=== DATA SUPPLIED ===

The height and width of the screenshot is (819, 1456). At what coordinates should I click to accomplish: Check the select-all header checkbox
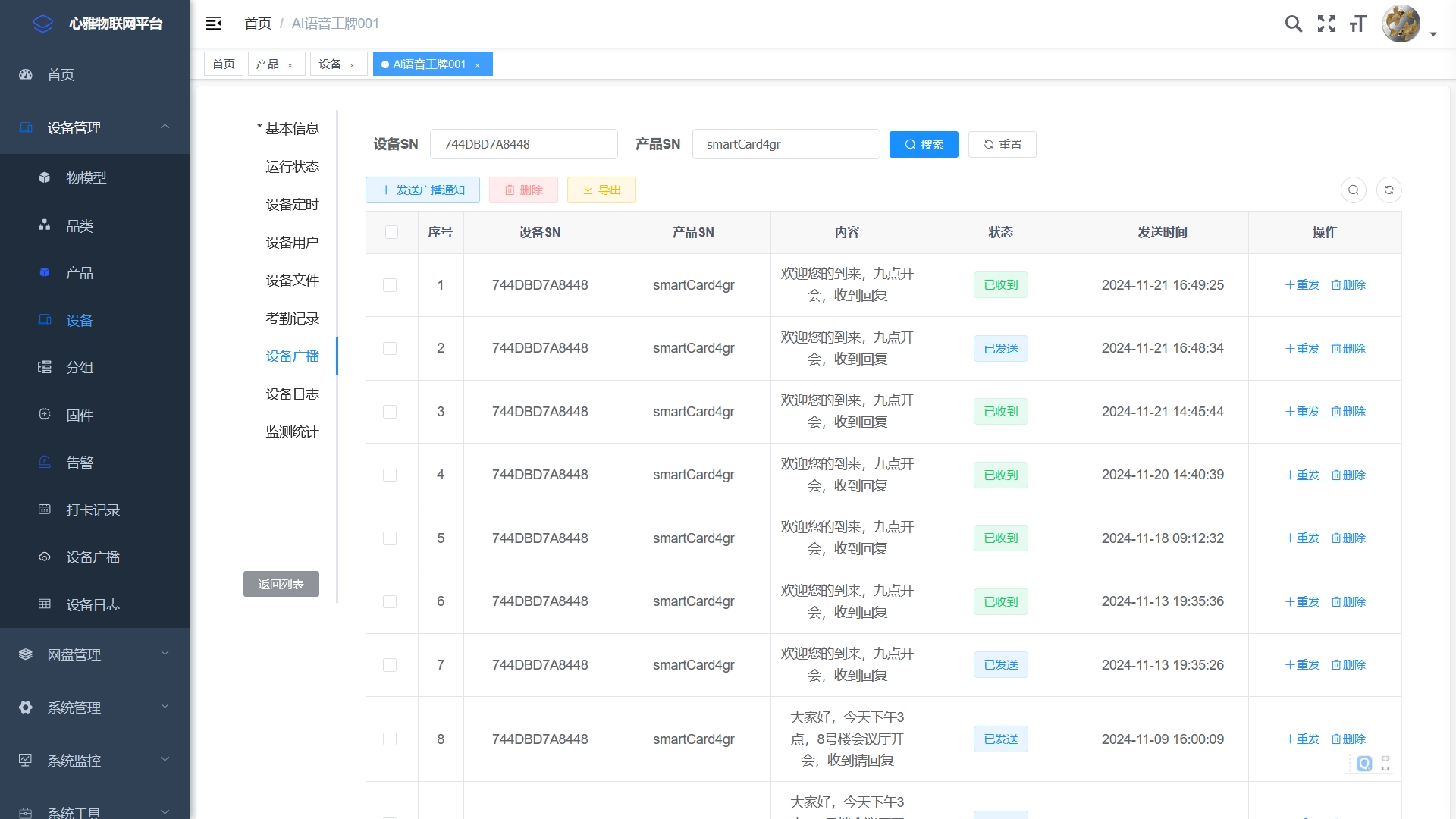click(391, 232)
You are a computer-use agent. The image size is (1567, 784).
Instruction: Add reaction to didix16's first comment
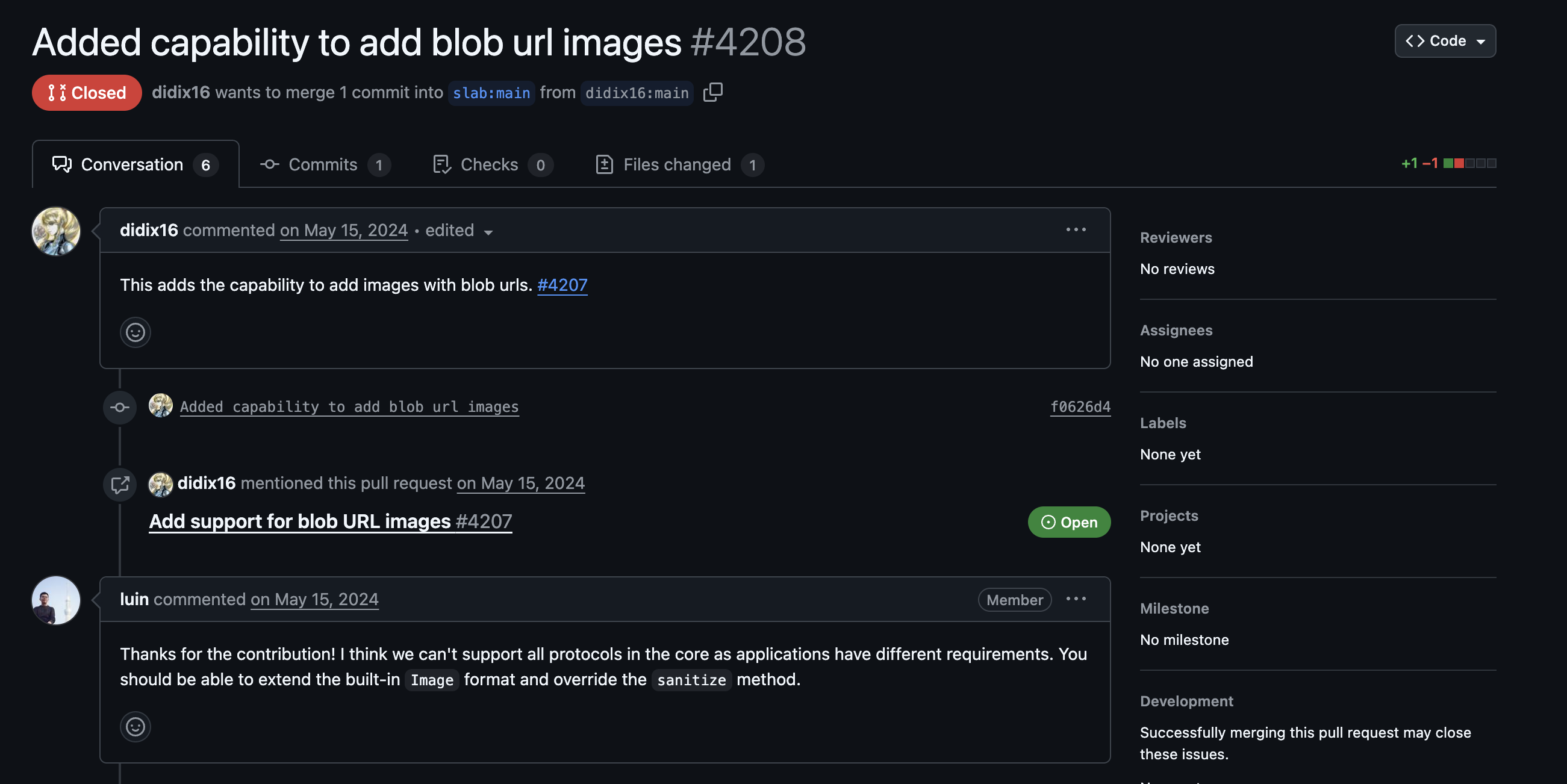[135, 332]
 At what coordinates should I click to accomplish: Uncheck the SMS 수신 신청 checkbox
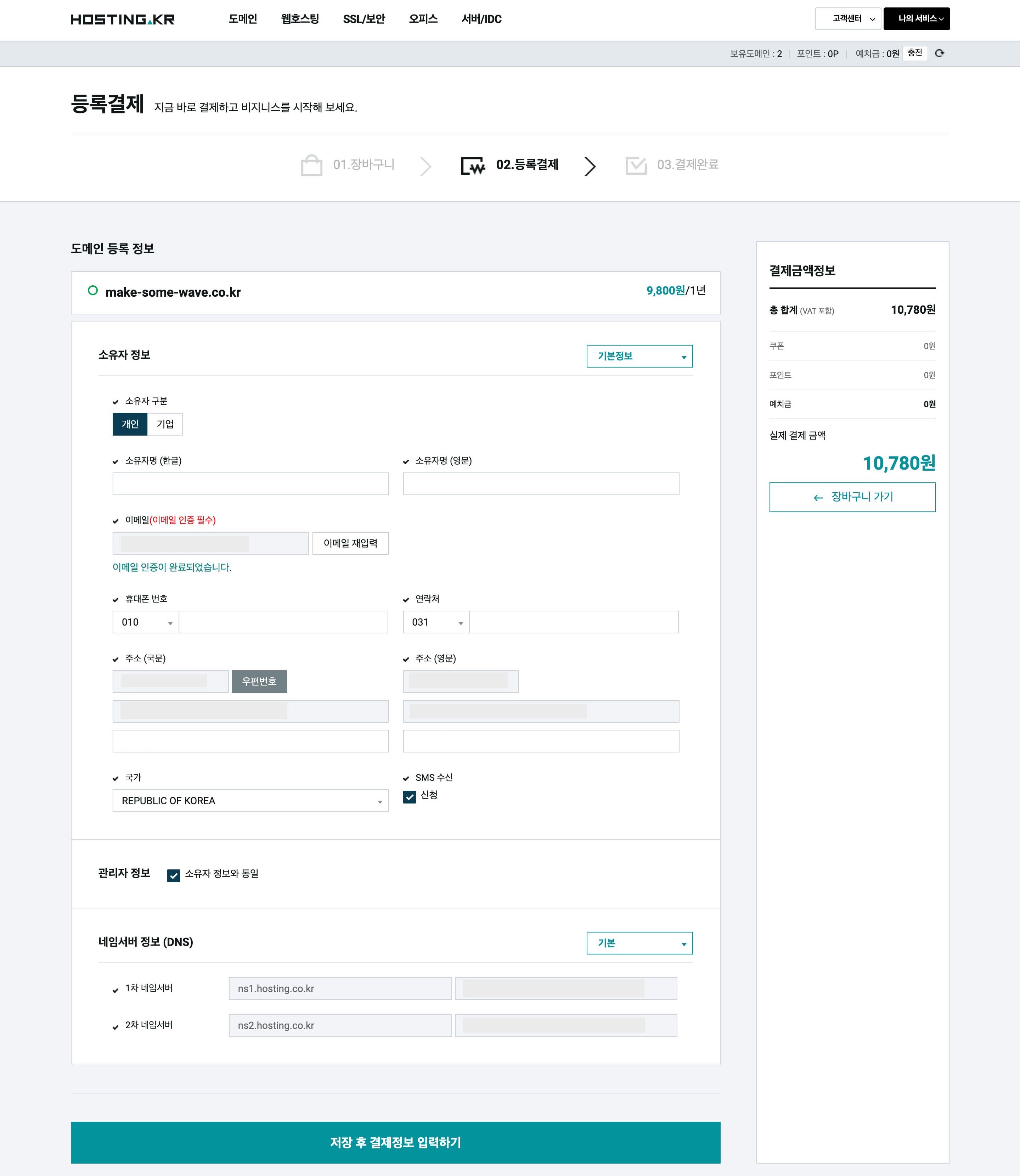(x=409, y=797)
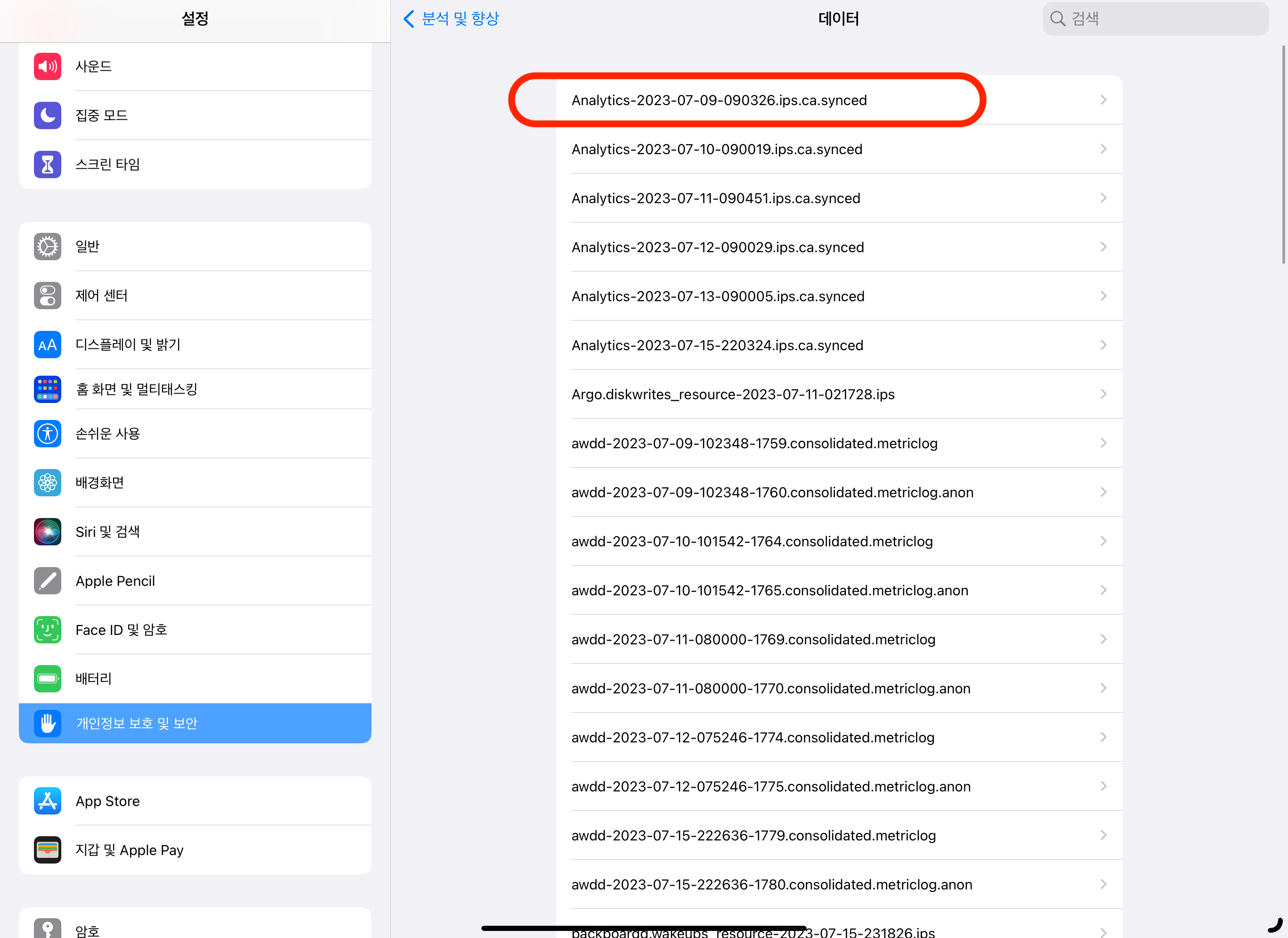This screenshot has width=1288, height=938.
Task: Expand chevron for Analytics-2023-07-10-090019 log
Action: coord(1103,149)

===

▸ THE TASK: From the listing above, print every entry precisely and drop the pictures.

▸ WRITTEN ANSWER:
The height and width of the screenshot is (819, 1456). At what coordinates should I click to accomplish: Check the select-all header checkbox
click(391, 232)
You are a computer-use agent. The image size is (1567, 784).
Instruction: Add reaction to didix16's first comment
[135, 332]
 At what coordinates should I click to accomplish: Uncheck the SMS 수신 신청 checkbox
(x=409, y=797)
This screenshot has width=1288, height=938.
Task: Expand chevron for Analytics-2023-07-10-090019 log
Action: coord(1103,149)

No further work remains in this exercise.